There is a rising interest in older, more formal liturgies among Millennials.  But it’s not all just for hipster’s sake, and we’re not simply doing it for pragmatic reasons. There is principle behind it.

It is our contention that the primary way we are shaped is by turning up together week in, week out to hear the Word, respond in song and prayer, share the Lord’s Supper, and embed ourselves in a movement that is even older than the original iPhone. Perhaps even older than the Atari 2600.

But it’s like eating adult food.  You don’t appreciate it for a while if you’ve been fed on burgers and fairy bread all your young life.  But give it time.

I get so many comments about our weekly Lord’s Supper, in which there is prayer of confession, either extemporary or a liturgical classic, Scripture reading, come down the front and take bread and the cup, then share it together, before prayer and song afterwards.

“Why every week?” people ask when they first come.

“Why not every week?” they retort about two months later if someone queries it.

We’re setting up the Millennials for life in a world where cultural liturgies are shoved in their faces week-in week-out.  This is the counter-liturgy they need.  And want.

Jamie Smith said that what we do over time becomes what we love.  I would also add that the need for Communion every week is tied to the preaching.  If the gospel is proclaimed then it seems like the natural response.  If the sermon is a “do more/try harder” or allegory, or contains little or no Bible, then communion every week seems a waste of time.

But we’re preparing Millennials for life in a world where cultural liturgies are shoved in their faces week-in week-out.  This is the counter-liturgy they need.  And want.

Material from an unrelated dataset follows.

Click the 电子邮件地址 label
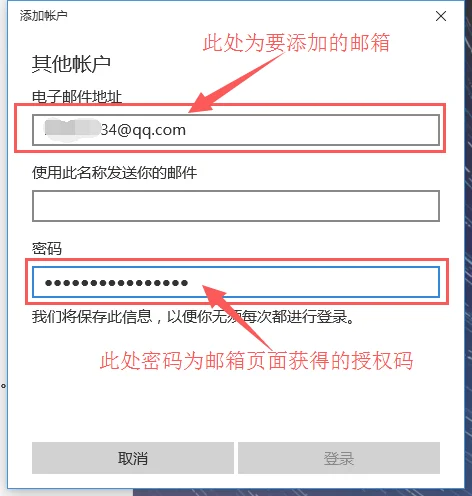Screen dimensions: 472x496 tap(77, 97)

6. One Public Gathering For Everyone

I could tell the gospel was taking form in one young man’s life when he made a pact with his mates not to sit in the “younger person’s section.”  Next week there he was sitting with some of the retired people.

We have one public gathering for everyone.  And no one wants that to change.  No one.  We held off the early calls for two that would end up being demographically split.  We resisted.  We have not regretted that.

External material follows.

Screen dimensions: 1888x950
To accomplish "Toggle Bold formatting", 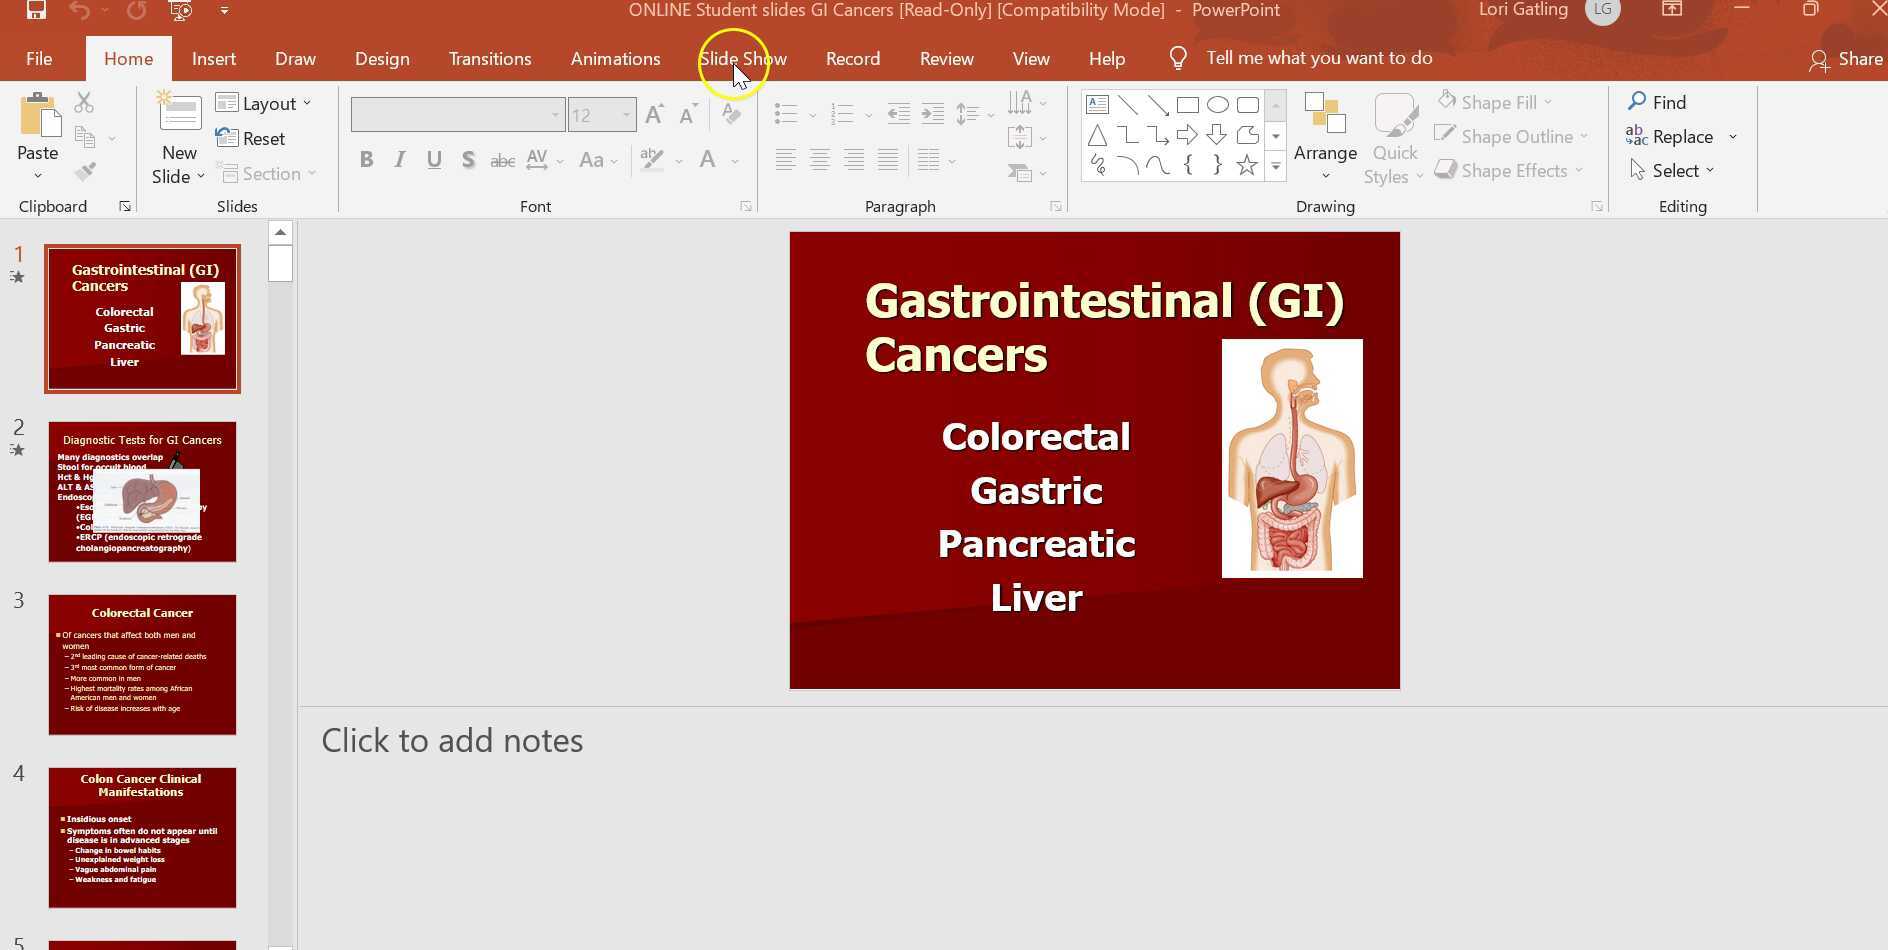I will coord(366,159).
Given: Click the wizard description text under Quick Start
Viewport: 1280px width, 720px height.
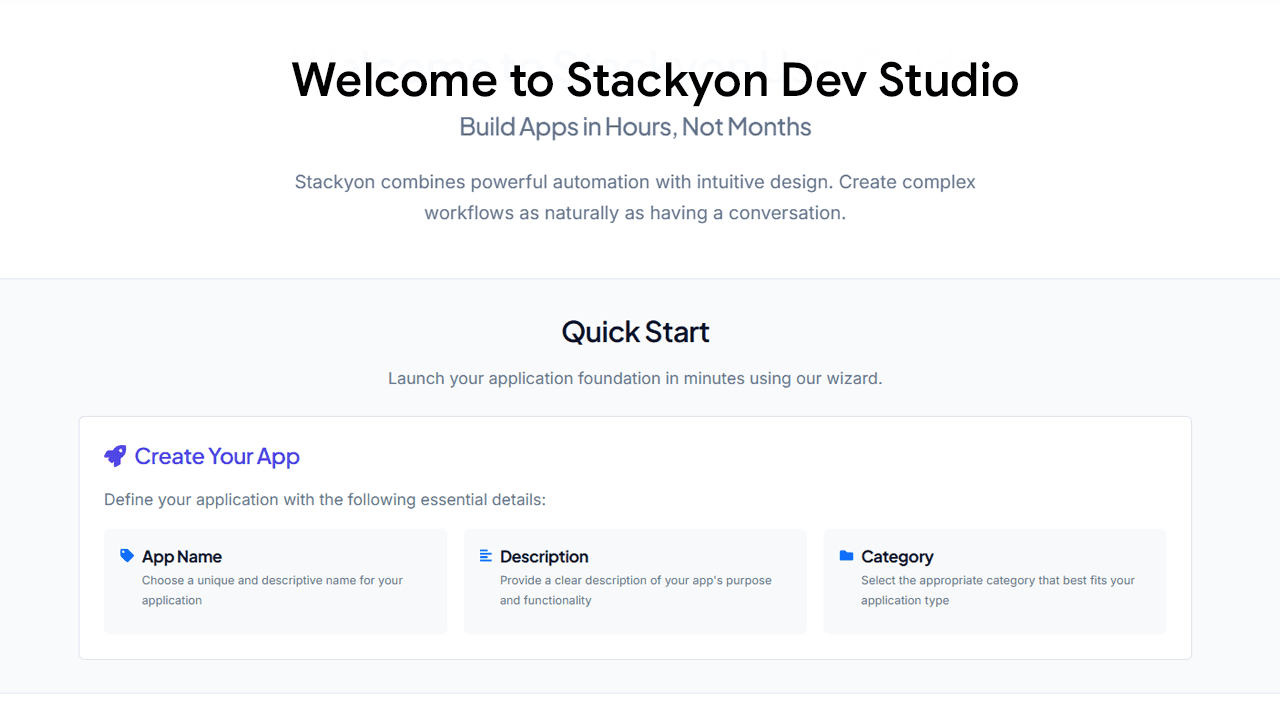Looking at the screenshot, I should (x=635, y=378).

And that’s theological.  We’re called to “maintain the unity of the Spirit in the bond of peace.” (Eph 4:3).  A really good—and challenging, but rewarding—way of doing that is putting everyone together for church gathering and seeing how the spiritual ecosystem grows.  Seeing how humility and other-person-centredness grows in the process.

True, many people’s rhythms of life are different: students versus young parents; younger people on the cusp of a profession/those easing into retirement.  So we allow smaller groups to form (we don’t set them up ourselves either, instead allowing them to form naturally) around those rhythms.

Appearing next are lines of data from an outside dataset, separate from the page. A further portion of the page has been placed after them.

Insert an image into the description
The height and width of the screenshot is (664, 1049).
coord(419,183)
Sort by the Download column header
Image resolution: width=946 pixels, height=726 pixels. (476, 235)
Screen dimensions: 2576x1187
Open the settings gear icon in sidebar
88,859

But come Sunday and our public gathering, it’s one-in all-in.  The Millennials would not have it any other way.  And we’re not going to give it to them any other way.

There’s a plausibility to it that would not be there should we stream our people into their culturally assigned cohorts.  It’s a ecclesiastical “in-your-face” to a silo-culture riven by divisions already.

***

So that’s pretty much it.  Nothing flash.  But then again when have Millennials been convinced that something with style necessarily comes with substance?  They’re onto that, as far as I can see.

They’ll put up with it for a while, but when the next busy stage of life hits; when they’re having kids and paying mortgages and juggling all of the expectations, then churches will discover whether what they were doing was filling in the blanks in the lives of Millennials who were busy carving out their own meaning, or filling in the meaning itself.